## WRITTEN PROBLEM:
Identify each line in the items below that contains the string "This", and copy those lines out. Case counts.

>> Begin RECORDS FOR PROCESSING

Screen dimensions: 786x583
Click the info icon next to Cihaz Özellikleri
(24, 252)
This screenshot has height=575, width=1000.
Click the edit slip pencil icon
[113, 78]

>> End RECORDS FOR PROCESSING
>> Begin RECORDS FOR PROCESSING

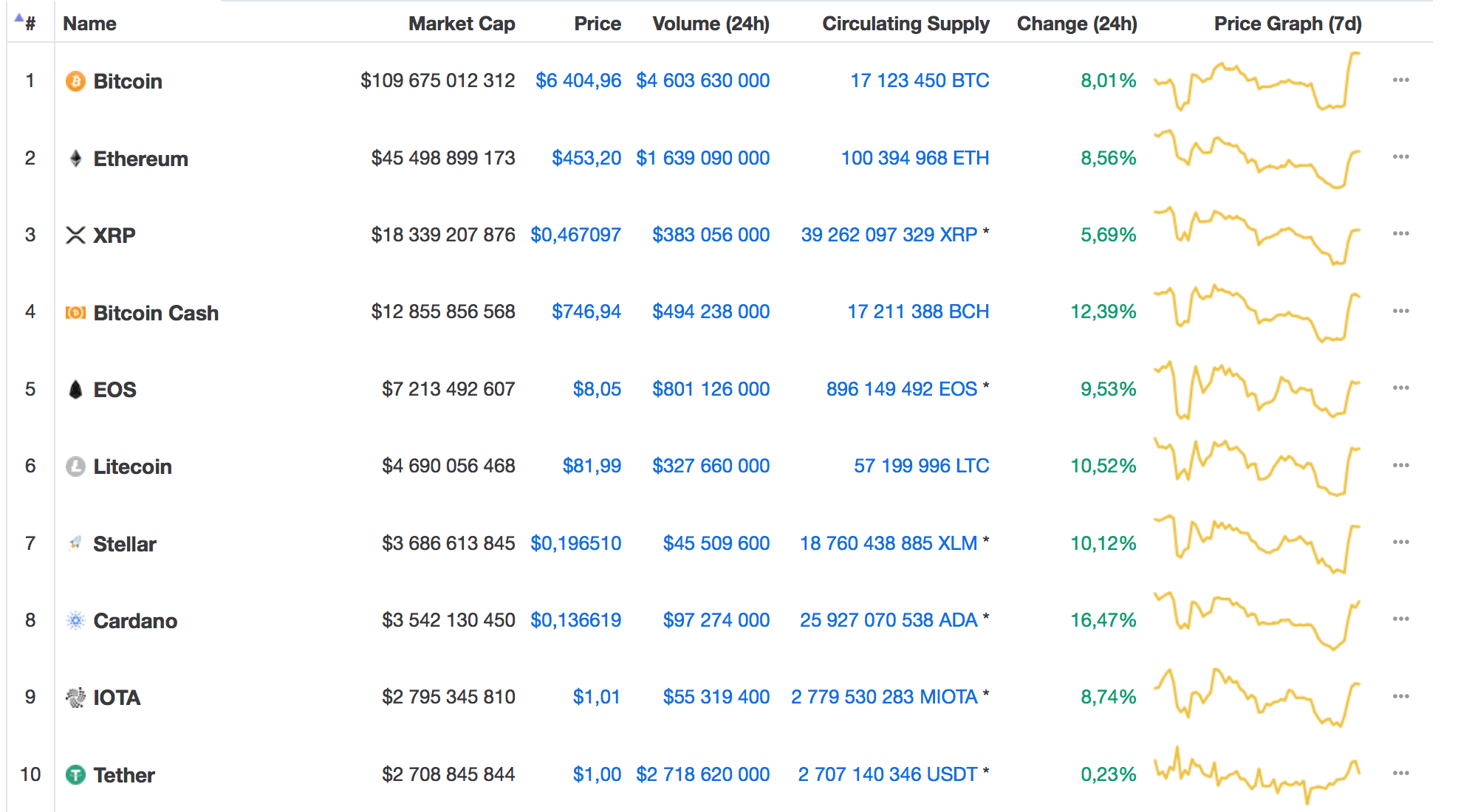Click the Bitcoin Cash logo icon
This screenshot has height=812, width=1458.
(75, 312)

>> End RECORDS FOR PROCESSING

## SOLUTION:
This screenshot has height=575, width=1000.
This screenshot has height=812, width=1458.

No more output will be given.